Twenty years ago, a newspaper headline asked the question: “What’s the difference between a politician and a psychopath?”

The answer, then and now, remains the same: None.

There is no difference between psychopaths and politicians.

Nor is there much of a difference between the havoc wreaked on innocent lives by uncaring, unfeeling, selfish, irresponsible, parasitic criminals, and elected officials who lie to their constituents, trade political favors for campaign contributions, turn a blind eye to the wishes of the electorate, cheat taxpayers out of hard-earned dollars, favor the corporate elite, entrench the military industrial complex, and spare little thought for the impact their thoughtless actions and hastily-passed legislation might have on defenseless citizens.

Psychopaths and politicians both have a tendency to be selfish, callous, remorseless users of others, irresponsible, pathological liars, glib, con artists, lacking in remorse, and shallow.

Charismatic politicians, such as criminal psychopaths, exhibit a failure to accept responsibility for their actions, have a high sense of self-worth, are chronically unstable, have socially-deviant lifestyles, need constant stimulation, have parasitic lifestyles and possess unrealistic goals.

It doesn’t matter whether they are Democrats or Republicans.

Political psychopaths are all largely cut from the same pathological cloth, brimming with seemingly easy charm and boasting calculating minds. Such leaders eventually create pathocracies, totalitarian societies bent on power, control, and destruction of both freedom in general and those who exercise their freedoms.

Once psychopaths gain power, the result is usually some form of totalitarian government or a pathocracy. “At that point, the government operates against the interests of its own people, except for favoring certain groups,” author James G. Long notes.

:: Dataset section ::
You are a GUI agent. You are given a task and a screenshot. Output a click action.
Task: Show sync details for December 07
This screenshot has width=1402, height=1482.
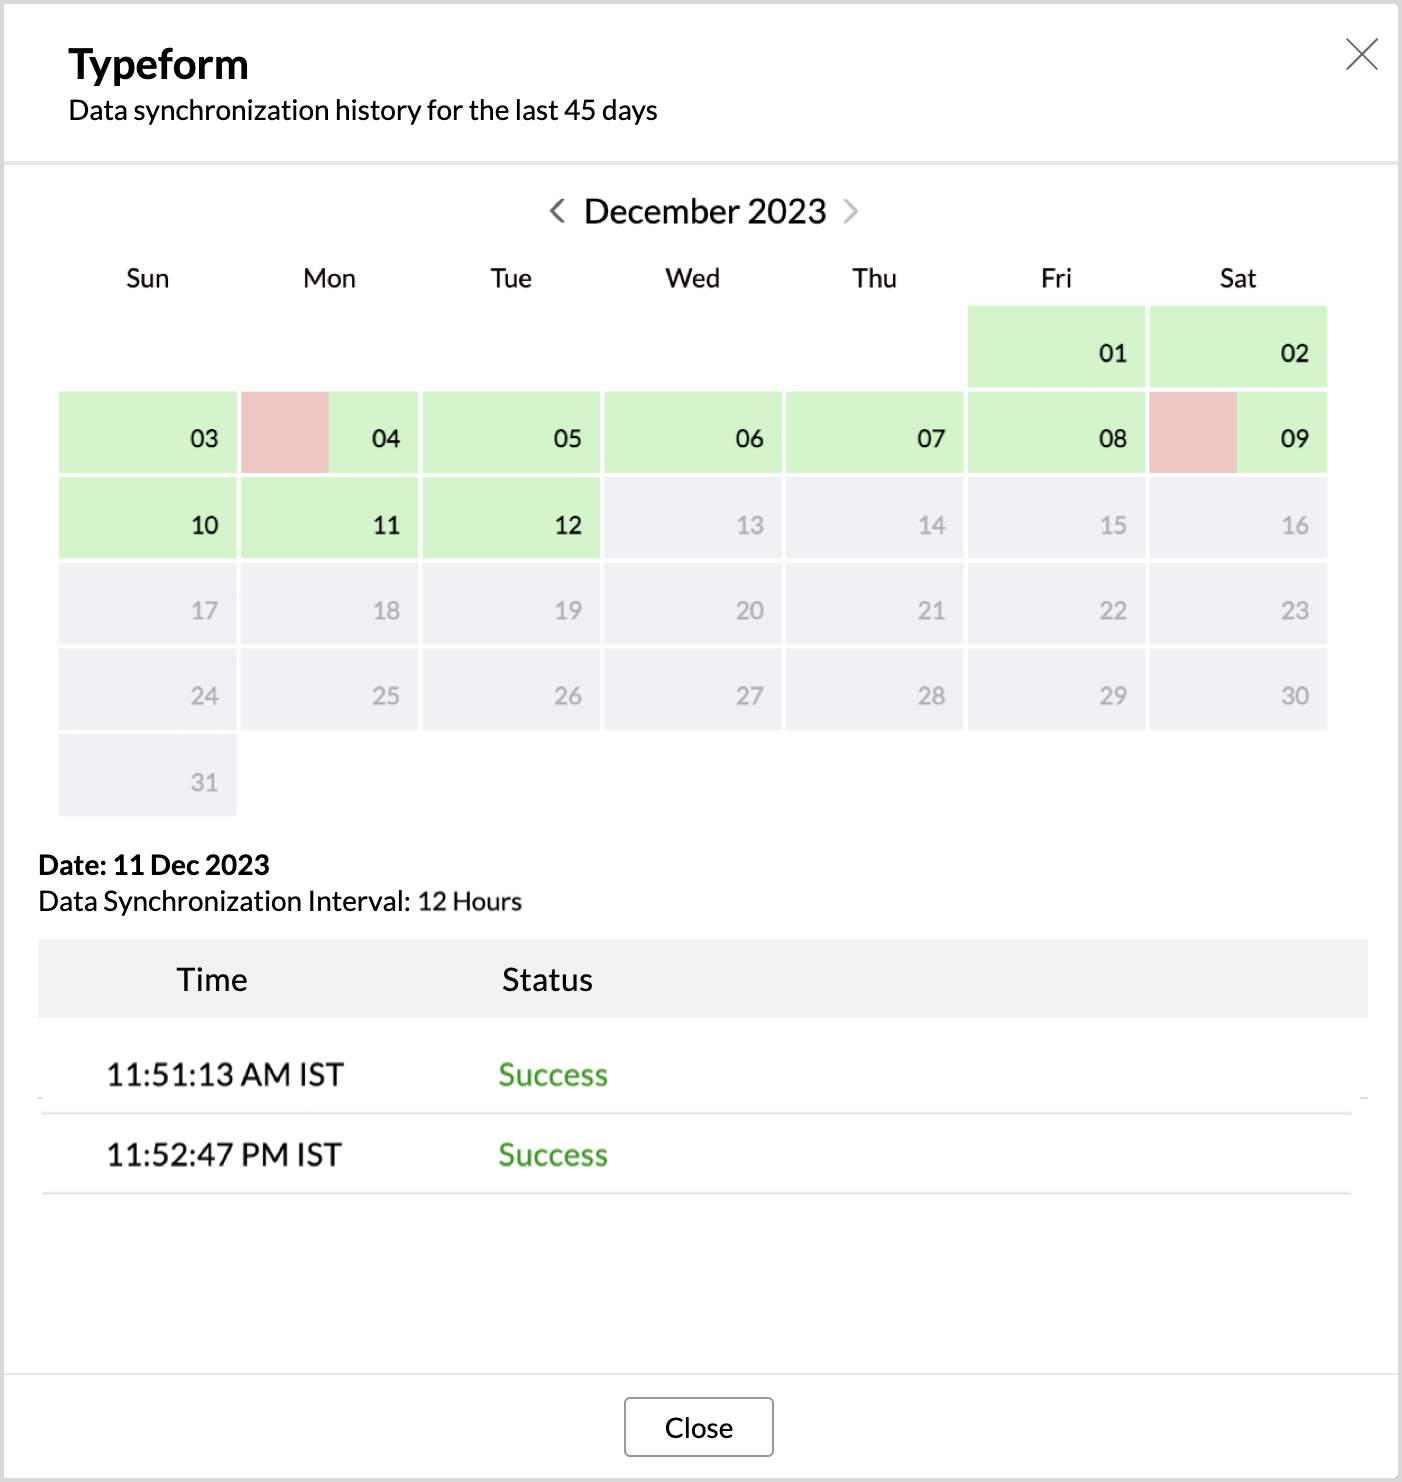point(875,433)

:: Exercise goal ::
For each statement below, decide whether it agrees with the passage on politicians and psychopaths. Answer yes or no, and quote the exact words from the passage that settle it.
(a) The passage says the answer to the headline's question has changed over twenty years.
(b) The passage says it matters whether the politicians are Democrats or Republicans.
(c) James G. Long is quoted as saying that the government ends up operating against the interests of its own people.
The data play no part in this work.

:: Right answer ::
(a) No: "The answer, then and now, remains the same: None."
(b) No: "It doesn’t matter whether they are Democrats or Republicans."
(c) Yes: "At that point, the government operates against the interests of its own people, except for favoring certain groups."